While record rains buffeted Britain - leading to widespread flooding and its greatest ever peacetime rescue operation - southern Europe was fighting massive fires sparked by unprecedented heat.
Monday was Britain's wettest ever summer day - two months'-worth of rain pelted down in 12 hours, ensuring the most sodden June on record. As the Environment Agency put it, flooding went "off the scale". At least seven people died and 3,500 were rescued from swamped homes, mainly in Yorkshire and the Midlands.
Greece, by contrast, baked in its greatest heatwave, with temperatures topping 46C in Athens, and more than 120 wildfires broke out across the country. The heat was similar in mainland Italy, Sicily, Cyprus, Bulgaria and Romania, while even Paris and Berlin touched 39C. At least 49 people died.

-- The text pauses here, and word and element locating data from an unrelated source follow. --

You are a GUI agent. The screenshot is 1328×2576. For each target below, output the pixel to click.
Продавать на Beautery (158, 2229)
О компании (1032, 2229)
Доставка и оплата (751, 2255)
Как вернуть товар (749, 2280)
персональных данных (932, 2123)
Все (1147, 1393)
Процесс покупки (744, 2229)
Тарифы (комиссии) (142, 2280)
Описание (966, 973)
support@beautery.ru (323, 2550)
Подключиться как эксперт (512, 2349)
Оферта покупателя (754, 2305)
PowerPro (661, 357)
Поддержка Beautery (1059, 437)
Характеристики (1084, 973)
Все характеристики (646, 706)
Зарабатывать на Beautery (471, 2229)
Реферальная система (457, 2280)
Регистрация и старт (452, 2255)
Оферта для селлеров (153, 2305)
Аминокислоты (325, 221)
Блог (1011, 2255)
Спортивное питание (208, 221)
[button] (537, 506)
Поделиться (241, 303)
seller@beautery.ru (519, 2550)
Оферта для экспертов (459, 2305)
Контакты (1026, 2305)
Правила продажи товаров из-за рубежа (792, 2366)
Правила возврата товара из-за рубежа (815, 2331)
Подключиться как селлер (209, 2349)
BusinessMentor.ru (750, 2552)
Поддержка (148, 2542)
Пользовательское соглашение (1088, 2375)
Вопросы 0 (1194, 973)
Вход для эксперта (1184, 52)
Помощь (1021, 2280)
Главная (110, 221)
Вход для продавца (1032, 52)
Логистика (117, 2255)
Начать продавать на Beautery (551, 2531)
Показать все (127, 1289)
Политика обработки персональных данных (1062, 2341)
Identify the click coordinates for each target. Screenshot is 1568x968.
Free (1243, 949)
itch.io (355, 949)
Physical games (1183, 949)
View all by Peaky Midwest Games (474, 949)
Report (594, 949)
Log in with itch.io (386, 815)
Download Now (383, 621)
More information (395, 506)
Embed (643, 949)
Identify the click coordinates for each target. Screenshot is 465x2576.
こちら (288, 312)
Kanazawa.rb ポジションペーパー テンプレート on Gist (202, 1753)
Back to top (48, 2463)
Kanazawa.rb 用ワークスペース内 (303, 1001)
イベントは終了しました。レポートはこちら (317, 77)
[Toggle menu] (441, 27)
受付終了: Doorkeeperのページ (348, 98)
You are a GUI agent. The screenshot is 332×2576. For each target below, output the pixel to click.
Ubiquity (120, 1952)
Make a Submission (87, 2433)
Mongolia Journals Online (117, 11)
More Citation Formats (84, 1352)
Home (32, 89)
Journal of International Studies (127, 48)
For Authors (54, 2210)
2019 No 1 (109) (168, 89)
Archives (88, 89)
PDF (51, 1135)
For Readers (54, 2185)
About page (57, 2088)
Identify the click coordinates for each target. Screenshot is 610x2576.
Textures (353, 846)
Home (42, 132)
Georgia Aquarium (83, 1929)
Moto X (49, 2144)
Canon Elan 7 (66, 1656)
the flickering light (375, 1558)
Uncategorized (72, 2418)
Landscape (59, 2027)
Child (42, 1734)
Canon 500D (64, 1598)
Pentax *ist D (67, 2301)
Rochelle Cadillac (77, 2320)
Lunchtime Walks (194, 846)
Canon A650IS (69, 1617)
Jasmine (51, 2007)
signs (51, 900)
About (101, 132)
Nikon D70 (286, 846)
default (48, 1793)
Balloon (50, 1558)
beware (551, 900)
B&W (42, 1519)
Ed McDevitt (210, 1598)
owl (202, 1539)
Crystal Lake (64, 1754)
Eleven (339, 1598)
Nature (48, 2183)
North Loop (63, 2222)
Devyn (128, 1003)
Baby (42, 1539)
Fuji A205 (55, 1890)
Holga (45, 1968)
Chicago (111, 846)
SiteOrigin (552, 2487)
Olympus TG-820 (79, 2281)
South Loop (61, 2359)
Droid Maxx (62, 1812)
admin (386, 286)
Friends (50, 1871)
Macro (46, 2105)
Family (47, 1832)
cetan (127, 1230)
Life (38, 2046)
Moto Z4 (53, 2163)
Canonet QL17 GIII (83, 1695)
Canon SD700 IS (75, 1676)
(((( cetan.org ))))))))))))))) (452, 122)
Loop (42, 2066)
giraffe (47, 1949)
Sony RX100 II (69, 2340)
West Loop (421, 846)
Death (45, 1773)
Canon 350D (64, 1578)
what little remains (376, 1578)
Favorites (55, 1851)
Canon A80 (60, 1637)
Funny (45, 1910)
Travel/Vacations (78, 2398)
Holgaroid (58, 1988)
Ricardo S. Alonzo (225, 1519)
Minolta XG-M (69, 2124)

After a brief respite at the end of the week, both crises are set to resume - with fresh downpours in Britain and more sweltering sun to the south. They are two sides of the same climatic coin. The immediate cause is a southwards shift of the jet stream - the giant, undulating current of air that flows west to east some five miles up across the northern hemisphere. This causes the high pressure that usually parks over the Azores at this time of year and brings us flaming June but is now giving the continent a blazing one.
At the same time, storms that would normally pass to the north of us have volleyed into Britain instead.
Climatologists suspect that global warming has something to do with this, but no one can be sure. What they do say is that there will be more extremes - more heatwaves and more frequent, more intense rainfall - as the world warms up. Greater heat will inject more energy into the climate system, causing storms as well as droughts.
We have made ourselves very vulnerable to such a future. We have sited half of our post-war new housing on floodplains, often in breach of official planning advice.